PDFHighlights.Internal.PDF.get_author — Method

get_author(pdf::String) -> String

Extract the author from the PDF.

Arguments

pdf::String: absolute or relative path to the PDF file

Returns

String: the author

Throws

Exceptions from: get_author_title

Example

using PDFHighlights

path_to_pdf = joinpath(
    pathof(PDFHighlights) |> dirname |> dirname,
    "test",
    "pdf",
    "TestPDF.pdf"
)

get_author(path_to_pdf) == "Pavel Sobolev"

source

PDFHighlights.Internal.PDF.get_author_title — Method

get_author_title(pdf::String) -> Tuple{String, String}

Extract the author and title from the PDF.

Arguments

pdf::String: absolute or relative path to the PDF file

Returns

Tuple{String, String}: the author and title

Throws

FileDoesNotExist: the specified file doesn't exist
NotPDF: the specified path does not end in .pdf

Example

using PDFHighlights

path_to_pdf = joinpath(
    pathof(PDFHighlights) |> dirname |> dirname,
    "test",
    "pdf",
    "TestPDF.pdf",
)

get_author_title(path_to_pdf) == ("Pavel Sobolev", "A dummy PDF for tests")

source

PDFHighlights.Internal.PDF.get_authors_titles — Method

get_authors_titles(dir::String) -> Tuple{Vector{String}, Vector{String}}

Extract the authors and titles from all PDFs found recursively in the passed directory.

Arguments

dir::String: a directory with PDF files

Returns

Tuple{Vector{String}, Vector{String}}: the authors and titles

Throws

DirectoryDoesNotExist: the specified directory doesn't exist
Exceptions from: get_author_title

Example

using PDFHighlights

path_to_pdf_dir = joinpath(pathof(PDFHighlights) |> dirname |> dirname, "test", "pdf")

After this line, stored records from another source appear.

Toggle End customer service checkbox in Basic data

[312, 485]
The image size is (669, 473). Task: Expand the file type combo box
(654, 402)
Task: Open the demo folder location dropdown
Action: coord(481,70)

get_authors_titles(path_to_pdf_dir) == (["Pavel Sobolev"], ["A dummy PDF for tests"])

source

PDFHighlights.Internal.PDF.get_comments — Method

get_comments(target::String; concatenate::Bool=false) -> Vector{String}

Extract the comments from a passed PDF or all PDFs found recursively in the passed directory.

Arguments

target::String: a PDF file or a directory with PDF files

Keywords

concatenate::Bool=false: if true, concatenate the highlights

Returns

Vector{String}: the comments

Throws

Exceptions from: get_highlights_comments_pages

Example

using PDFHighlights

path_to_pdf_dir = joinpath(pathof(PDFHighlights) |> dirname |> dirname, "test", "pdf")
path_to_pdf = joinpath(path_to_pdf_dir, "TestPDF.pdf")

get_comments(path_to_pdf_dir; concatenate=true) ==
get_comments(path_to_pdf; concatenate=true) ==
["Comment 1", "Comment 2 Comment 3", "Comment 4", "", "", "", ""]

source

PDFHighlights.Internal.PDF.get_comments_pages — Method

get_comments_pages(
    target::String;
    concatenate::Bool=false,
) -> Tuple{Vector{String}, Vector{Int32}}

Extract the comments and pages from a passed PDF or all PDFs found recursively in the passed directory.

Arguments

target::String: a PDF file or a directory with PDF files

Keywords

concatenate::Bool=false: if true, concatenate the highlights

Returns

Tuple{Vector{String}, Vector{Int32}}: the comments and pages

Throws

Exceptions from: get_highlights_comments_pages

Example

using PDFHighlights

path_to_pdf_dir = joinpath(pathof(PDFHighlights) |> dirname |> dirname, "test", "pdf")
path_to_pdf = joinpath(path_to_pdf_dir, "TestPDF.pdf")

get_comments_pages(path_to_pdf_dir; concatenate=true) ==
get_comments_pages(path_to_pdf; concatenate=true) ==
(
    String["Comment 1", "Comment 2 Comment 3", "Comment 4", "", "", "", ""],
    Int32[1, 2, 4, 6, 7, 8, 9],
)

source

PDFHighlights.Internal.PDF.get_highlights_comments — Method

get_highlights_comments(
    target::String;
    concatenate::Bool=true
) -> Tuple{Vector{String}, Vector{String}}

Extract the highlights and comments from a passed PDF or all PDFs found recursively in the passed directory.

Arguments

target::String: a PDF file or a directory with PDF files

Keywords

concatenate::Bool=true: if true, concatenate the highlights

Returns

Tuple{Vector{String}, Vector{String}}: the highlights and comments

Throws

Exceptions from: get_highlights_comments_pages

Example

using PDFHighlights

path_to_pdf_dir = joinpath(pathof(PDFHighlights) |> dirname |> dirname, "test", "pdf")
path_to_pdf = joinpath(path_to_pdf_dir, "TestPDF.pdf")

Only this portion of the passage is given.